Question

This post says:

If you’re running Innodb Plugin on Percona Server with XtraDB you get benefit of a great new feature – ability to build indexes by sort instead of via insertion

However I could not find any info on this. I'd like to have an ability to reorganize how a table is laid out physically, similar to Postgre CLUSTER command, or MyISAM "alter table ... order by". For example table "posts" has millions of rows in random insertion order, most queries use "where userid = " and I want the table to have rows belonging to one user physically separated nearby on disk, so that common queries require low IO. Is it possible with XtraDB?

Was it helpful?

Solution

Clarification concerning the blog post

The feature you are basically looking at is fast index creation. This features speeds up the creation of secondary indexes to InnoDB tables, but it is only used in very specific cases. For example the feature is not used while OPTIMIZE TABLE, which can therefore be dramatically speed up by dropping the indexes first, then run OPTIMIZE TABLE and then recreate the indexes with fast index creation (about this was the post you linked).

Some kind of automation for the cases, which can be improved by using this feature manually like above, was added to Percona Server as a system variable named expand_fast_index_creation.

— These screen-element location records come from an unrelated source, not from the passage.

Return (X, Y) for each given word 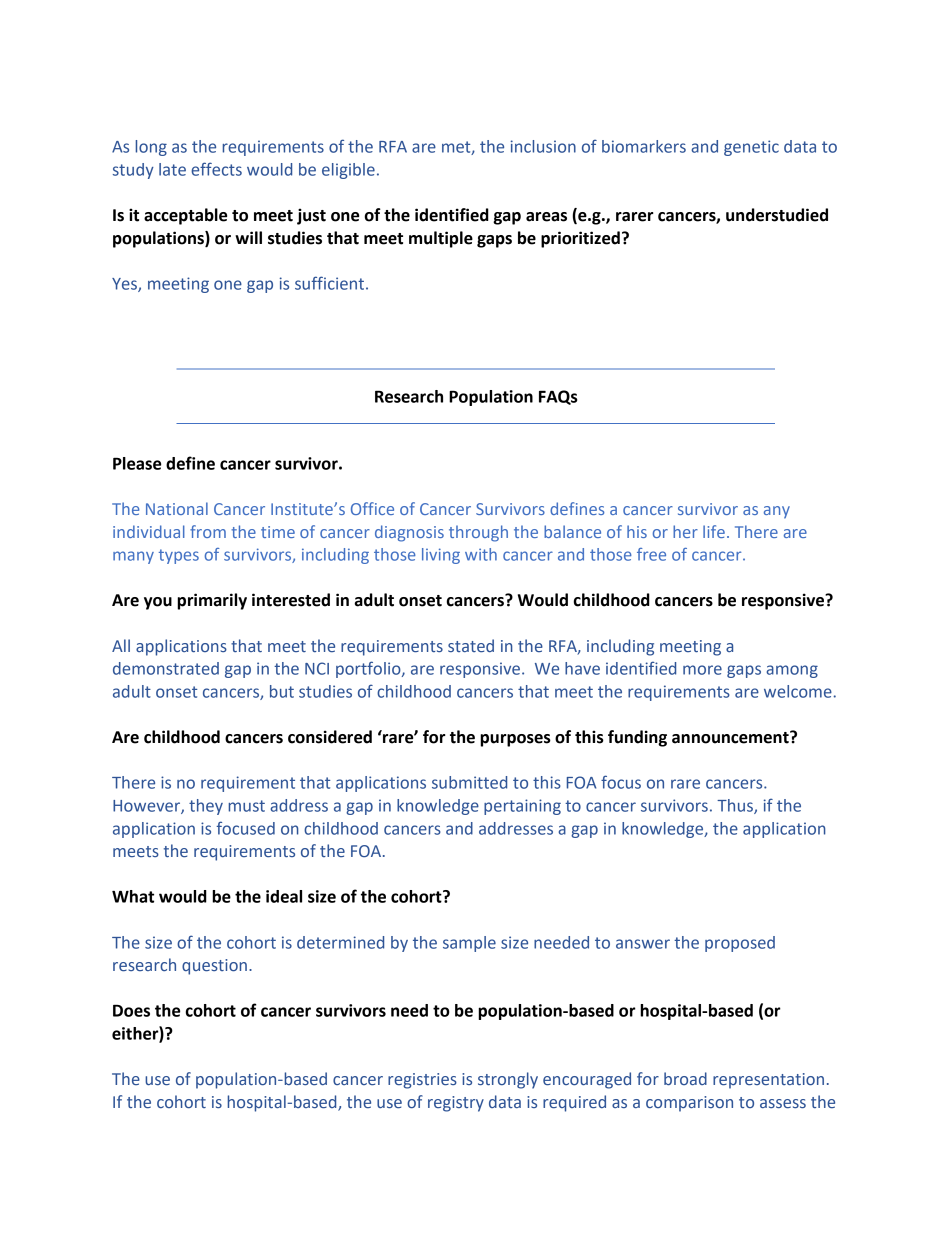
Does (131, 1010)
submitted (469, 782)
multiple (441, 239)
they (206, 807)
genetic (751, 148)
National (177, 508)
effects (216, 169)
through (478, 533)
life (714, 531)
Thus (736, 806)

If activated, the server should use fast index creation not only in the very specific cases, but in all cases it might help, such as OPTIMIZE TABLE — the problem mentioned in the linked blog article.

Concerning your question

Your question was actually if it is possible to save InnoDB tables in a custom order to speed up specific kind of queries by exploiting locality on the disk.

This is not possible. InnoDB rows are saved in pages, based on the clustered index (which is essentially the primary key). The rows/pages might be in chaotic ordering, for which one can OPTIMIZE TABLE the InnoDB table. With this command the table is actually recreated in primary key order. This allows to gather primary key local rows on the same or neighboring pages.

That is all you can force InnoDB to do. You can read the manual about clustered index, another page in the manual as a definite answer that this is not possible ("ORDER BY does not make sense for InnoDB tables because InnoDB always orders table rows according to the clustered index.") and the same question on dba.stackexchange which answers might interest you.